Beyond that though, Wood has done a commendable job. Her expertise has been valuable in several high-profile audits. Her office issued a blistering assessment of problems with the State Health Plan in 2009, identifying failures of oversight and leadership. This year, top law enforcers in Gov. Bev Perdue’s administration got skewered as Wood’s audit slammed them for abusing state vehicle privileges and trying to thwart the investigation.

Wood is the kind of watchdog and bulldog we need as state auditor. We recommend Beth Wood.

Treasurer

The state treasurer acts as the chief investment officer for all retirement funds and is responsible for their integrity. The job requires a high level of expertise and the strictest ethics. He or she acts as the state’s banker, overseeing the disbursement of funds and chairing the commission that decides how much debt local governments can amass. As of January 1, the treasurer also oversees the State Health Plan.

Incumbent Democrat Janet Cowell has proved she is up to the job. She holds an MBA from the Wharton School of Economics and has worked as a securities analyst for a bank and financial firm.

The Treasurer’s office has come under scrutiny for some losses including Facebook’s IPO – the Treasurer’s office has filed a lawsuit over the matter – but Cowell’s leadership shines nonetheless. Even in a deep recession, North Carolina has maintained a triple-A Bond rating for strong financial and debt management practices. The state is also ranked as the 5th-best funded pension in the country.

Cowell has also been a vocal proponent of financial literacy to help young people learn how to manage money. She pushed for N.C. legislation to make such literacy a part of the public school curriculum, and this year it was.

Republican Steve Royal is a licensed certified public accountant. He offers no good reason to get rid of someone who has steadily handled the state’s money. We recommend Janet Cowell.

Superintendent of Public Instruction

Two-term incumbent June Atkinson hasn’t had an easy time as superintendent of public instruction. Both Gov. Mike Easley and Gov. Bev Perdue, fellow Democrats, sought to put their own persons in charge of education through appointments. But Atkinson fought back when Perdue tried in 2009 to elevate state school board chair Bill Harrison to CEO of North Carolina’s schools. Atkinson sued on constitutional grounds, and won.

Still, superintendents of public instruction have only had nominal authority. Constitutionally, the superintendent is secretary and chief administrator of the N.C. Board of Education. The board has the duties of supervising and administering the school system. And the N.C. legislature regularly makes education policy by what it emphasizes and funds.

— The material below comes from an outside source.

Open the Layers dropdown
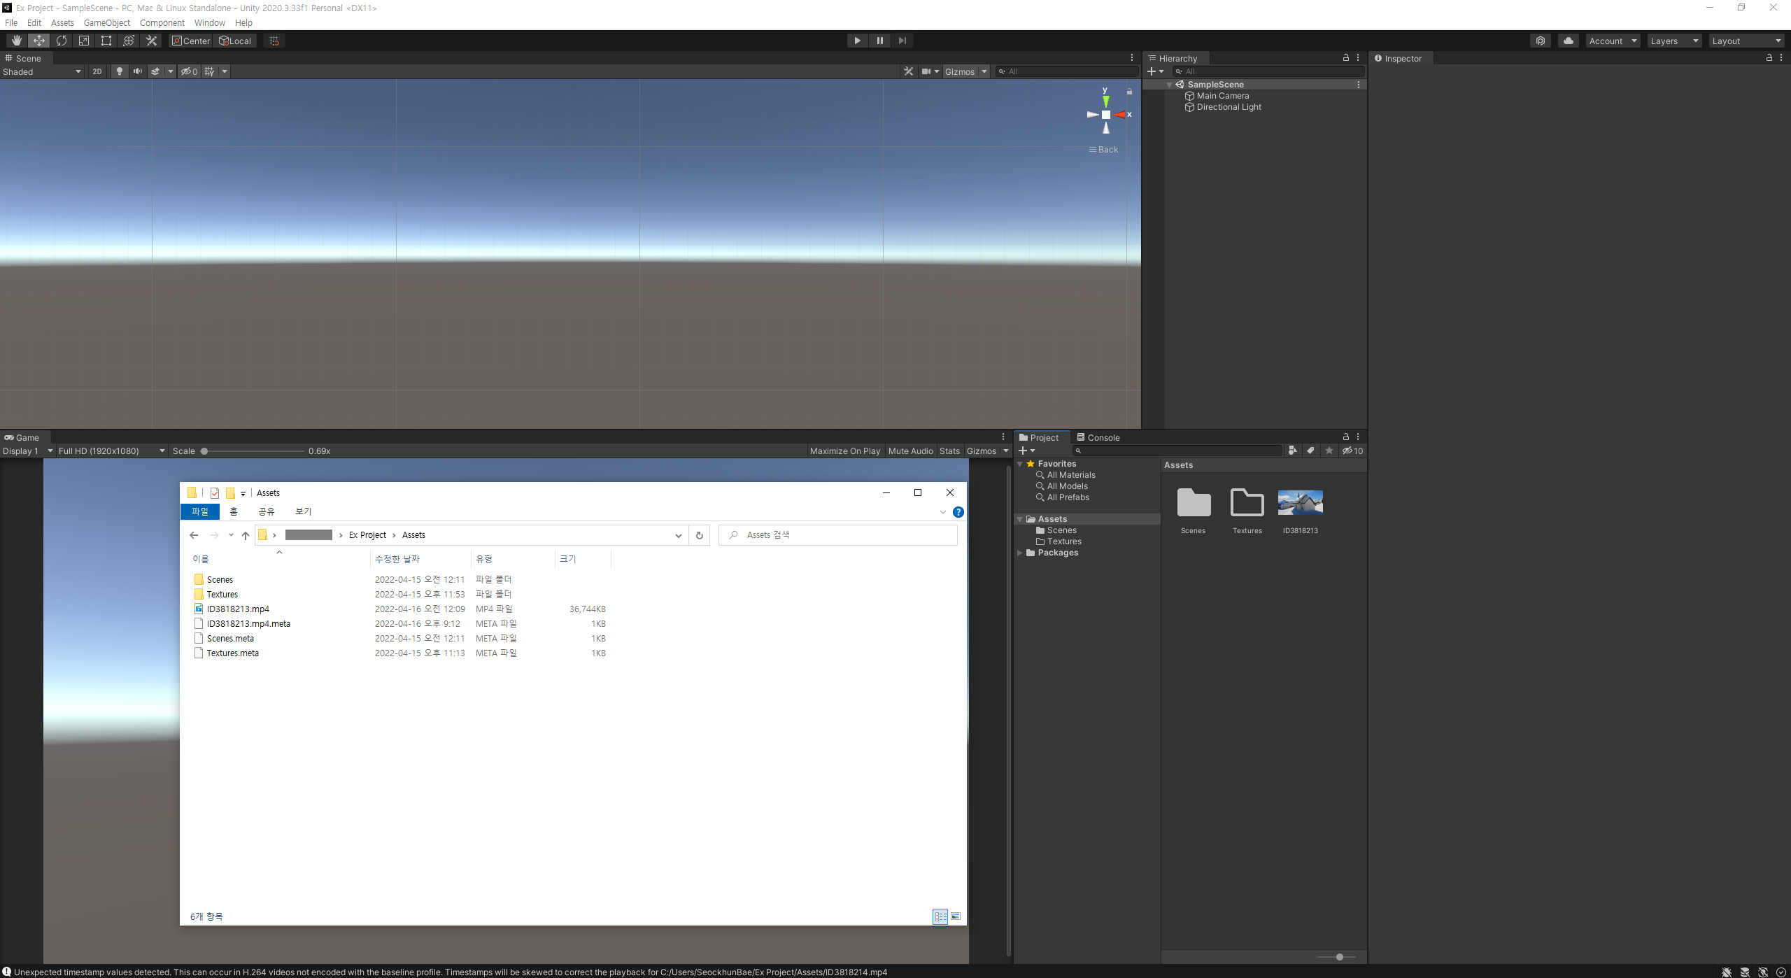This screenshot has height=978, width=1791. [x=1673, y=41]
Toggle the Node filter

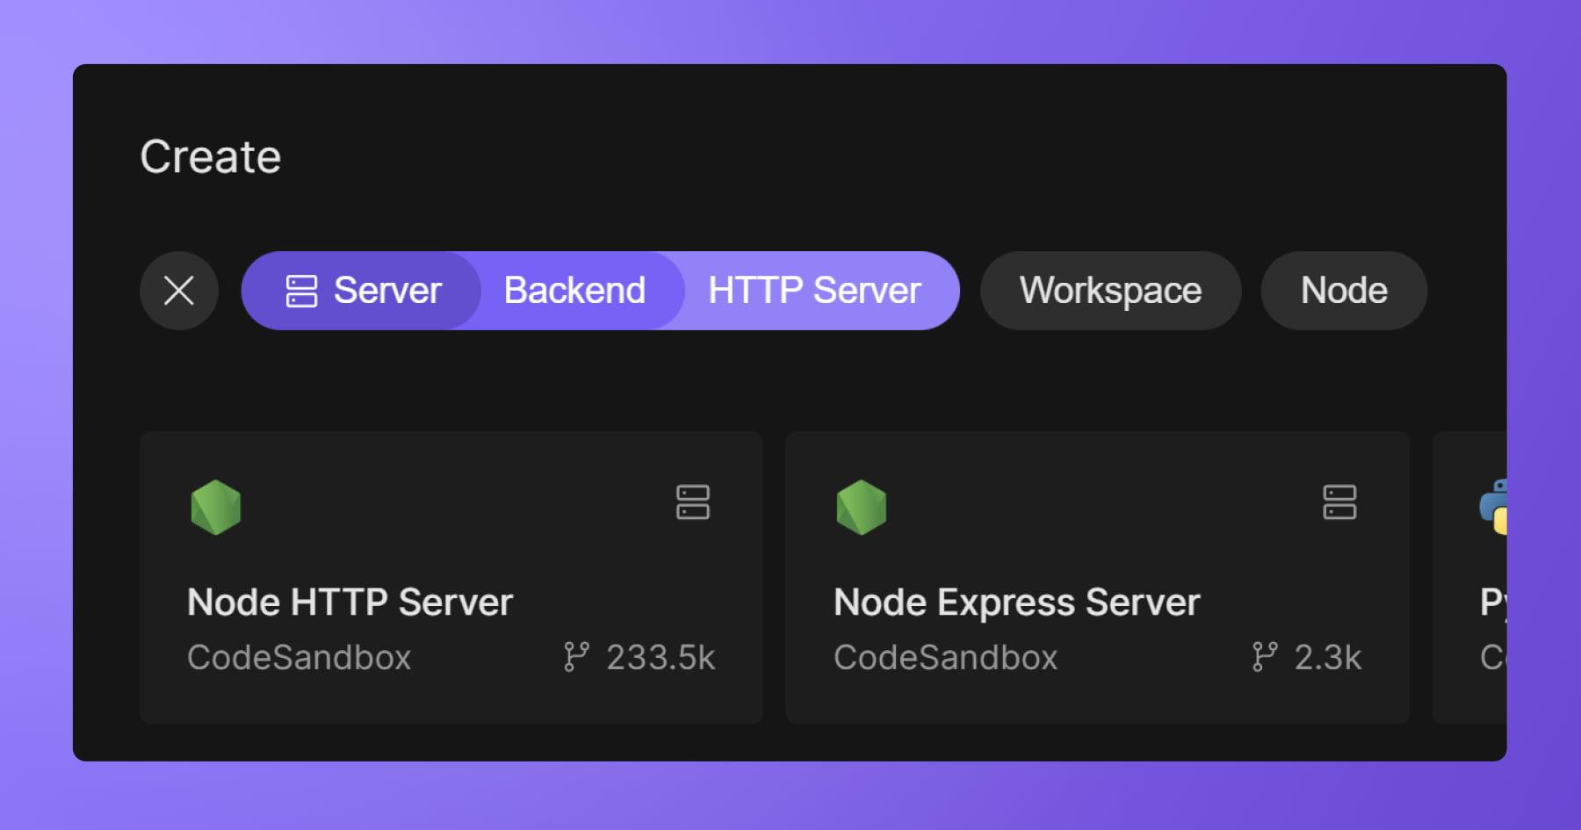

Atkinson, a former teacher and long-time educator, kept advocating for the education needs of N.C. students despite stumbling blocks.

Republican challenger John Tedesco, a Wake County school board member, talks passionately about the need for new perspectives on education and he feels he brings that as someone who has not been a part of the education establishment. But Tedesco’s performance on the Wake school board gives us pause. He helped create division and chaos in Wake schools with policies he pushed, and the way he pushed them. He also engaged in harsh exchanges with the public.

We think June Atkinson is the better choice.